Капитан бросил себя вниз, выставив согнутый локоть, который вонзил в живот пытающего приподняться и встать сокамерника. Тот взвыл, согнулся, готов был заорать, но его рот накрыла рука капитана.
– Тихо, тихо, сявка. Думаешь, прибегут и вытащат? Это карцер, козел, сюда сажают, чтоб жизнь медом не казалась. Тебе не покажется, падлой буду.

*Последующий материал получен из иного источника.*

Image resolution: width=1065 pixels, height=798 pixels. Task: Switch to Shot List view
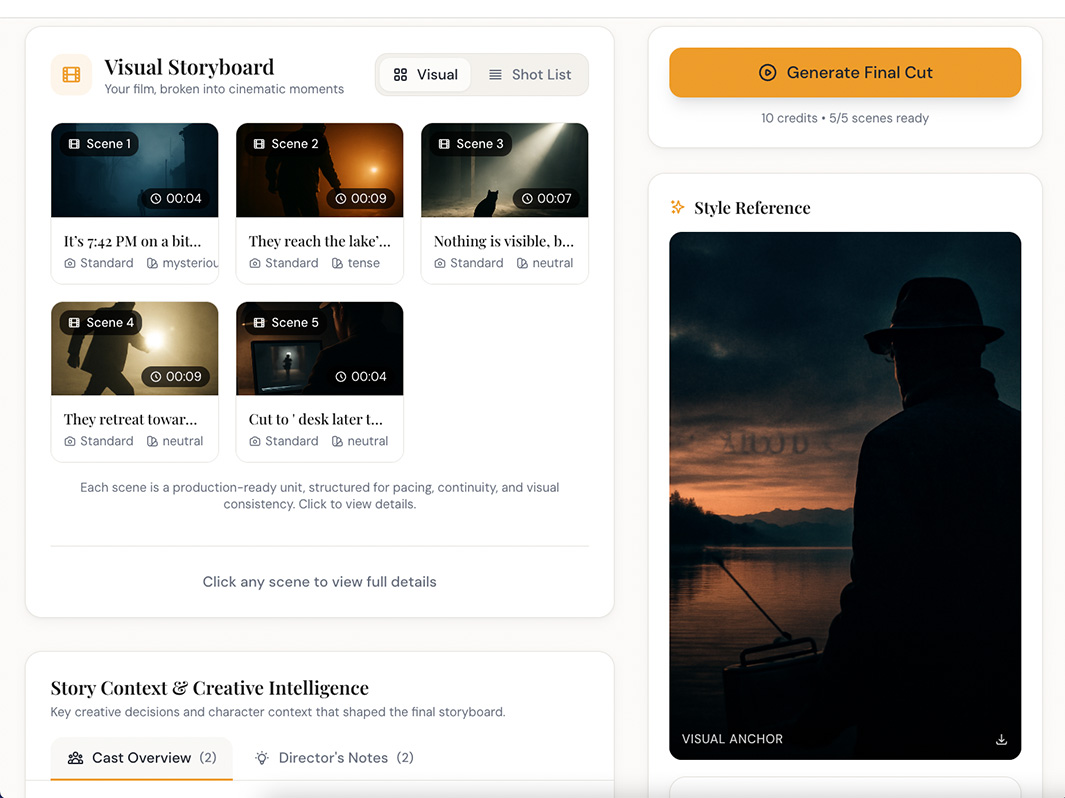pyautogui.click(x=530, y=75)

И снова капитан вытащил щепку, но на этот раз приставил не к горлу, а к глазу. Заставил опуститься на глаз веко и надавил на него острием.
– Нравится так? Задавлю, баклан. Говори!
– Що ты хочеш вид мене?!
– Забалакал, гляди! Я тебе уже говорил. Вываливай все, что знаешь. Кто в хате заправляет, кто тебя послал?
– Яка хата?
Капитан видел, что испуга на лице и в голосе нет. Есть недоумение, горечь и злость. Интересно, он уже сейчас всерьез думает о том, как побыстрее расстаться с жизнью, в которой покоя до остатка дней (а остаток видится небольшим) не дождаться? Пытать будут и наверху, и в камере. Именно об этом он и должен задуматься. Придется усилить впечатление. Капитан переместил ногу и наступил на сломанный палец, снова накрыв ладонью рот сокамерника.
Отпустив ладонь, товарищ Шепелев поднялся и отошел от потерявшего сознание врага. Присел на корточки. Прислонился было спиной к стене, но холод быстро преодолел вязаную жилетку и рубашку, и пришлось отлипнуть от камней.